Le peu d’intérêt que portent les habitants à leur section ainsi que les exemples d’abus (Pierre Couturier) qui se font sous couvert de pratiques collectives ancestrales (jeu de pouvoir au sein d’une section, agriculteur ne payant pas le prix juste pour l’usage des terres...) pourraient amener à penser que la propriété collective est une idée désuète. Pourtant certains exemples très actuels tendent à démontrer le contraire.
Pour répondre à des enjeux urgents qui s’opposent à des logiques politiques ou financières très fortes, la société civile s’organise parfois en utilisant la propriété collective. L’intérêt de ceux qui s’engagent est bien souvent militant avant d’être économique.
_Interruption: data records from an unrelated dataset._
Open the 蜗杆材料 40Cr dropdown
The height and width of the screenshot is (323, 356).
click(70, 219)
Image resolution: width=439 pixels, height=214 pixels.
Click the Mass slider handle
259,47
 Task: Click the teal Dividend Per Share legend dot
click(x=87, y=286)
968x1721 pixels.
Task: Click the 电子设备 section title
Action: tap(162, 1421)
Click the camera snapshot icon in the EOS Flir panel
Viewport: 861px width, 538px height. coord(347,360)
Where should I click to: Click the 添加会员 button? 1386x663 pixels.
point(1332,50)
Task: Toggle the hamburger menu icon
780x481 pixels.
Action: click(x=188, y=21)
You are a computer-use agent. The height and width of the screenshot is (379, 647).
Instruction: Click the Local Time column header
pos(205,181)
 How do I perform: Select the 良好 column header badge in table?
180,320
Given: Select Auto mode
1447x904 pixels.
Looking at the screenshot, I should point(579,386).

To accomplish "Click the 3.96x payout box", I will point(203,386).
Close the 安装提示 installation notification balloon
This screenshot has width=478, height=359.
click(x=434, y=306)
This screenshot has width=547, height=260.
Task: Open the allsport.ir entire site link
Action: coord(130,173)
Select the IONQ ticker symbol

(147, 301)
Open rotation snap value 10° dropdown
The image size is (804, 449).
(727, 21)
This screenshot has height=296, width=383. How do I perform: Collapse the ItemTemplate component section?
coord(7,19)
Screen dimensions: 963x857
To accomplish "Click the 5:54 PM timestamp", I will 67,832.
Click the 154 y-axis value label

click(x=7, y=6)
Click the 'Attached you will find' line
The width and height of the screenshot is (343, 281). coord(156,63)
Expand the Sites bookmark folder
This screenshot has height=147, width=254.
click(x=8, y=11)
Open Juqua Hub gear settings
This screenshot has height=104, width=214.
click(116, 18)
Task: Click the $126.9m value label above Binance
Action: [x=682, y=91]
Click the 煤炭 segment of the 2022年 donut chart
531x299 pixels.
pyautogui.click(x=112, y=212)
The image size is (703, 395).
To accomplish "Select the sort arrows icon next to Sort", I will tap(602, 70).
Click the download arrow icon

Le groupement forestier pour la sauvegarde des feuillus du Morvan
Pour faire face à l’enrésinement du Morvan dont la principale conséquence et la fermeture des paysages et la diminution importante des boisements de feuillus, l’association Autun Morvan Ecologie a décidé en 2003 de créer un groupement forestier. Le but étant d’acquérir des parcelles qui se distinguent par une grande diversité arbustive (hêtre, chêne, charme, houx ...) et de démontrer qu’une gestion respectueuse de la forêt est possible et rentable.
Le capital nécessaire pour atteindre cet objectif a été réuni grâce à la prise de parts (150 euros chacune) par des personnes sensibles à ce projet et qui voyaient dans la propriété collective un moyen d’unir leurs forces et d’enrayer une tendance lourde. Aujourd’hui, le groupement forestier gère 140 hectares, ce qui lui permet d’avoir une position de propriétaire auprès des instances forestières.
La foncière Terre de Liens
Actuellement, pour un paysan, acheter des terres revient à s’endetter sur plusieurs générations. La spéculation sur le foncier empêche les agriculteurs de s’installer ou de transmettre leur ferme.
Pour faire face à ce constat, la Foncière Terre de Liens a été créé en 2006. Cet outil d’investissement solidaire collecte l’épargne auprès des citoyens, entreprises et associations pour acquérir du foncier agricole qu’elle louera ensuite à des paysans. La collecte d’épargne se fait par l’achat de part (100 euros chacune). Au final, les actionnaires de la Foncière sont collectivement propriétaires de fermes.
Ces deux exemples amènent à penser que la propriété collective n’a de sens aujourd’hui que si elle réunit les personnes autour d’idées fortes. D’où la nécessité pour que perdurent les sections, que leurs propriétaires soient porteurs d’idées fédératrices, qu’ils soient prêts à s’impliquer dans leur gestion, dans leur utilisation pour réaliser des projets pertinents à l’échelle de leur village, voire plus largement.
Les principales difficultés résident dans la capacité des villageois à faire preuve d’imagination, à s’organiser et à s’entendre pour définir un projet commun et se réapproprier l’usage de ces biens collectifs. Avec le temps, les marges de manoeuvres qui leurs sont autorisées se sont réduites, mais les jurisprudences et le fait que la section “reste un défi à l’ordre administratif” (P. Couturier) laisse imaginer que des choses sont encore possibles.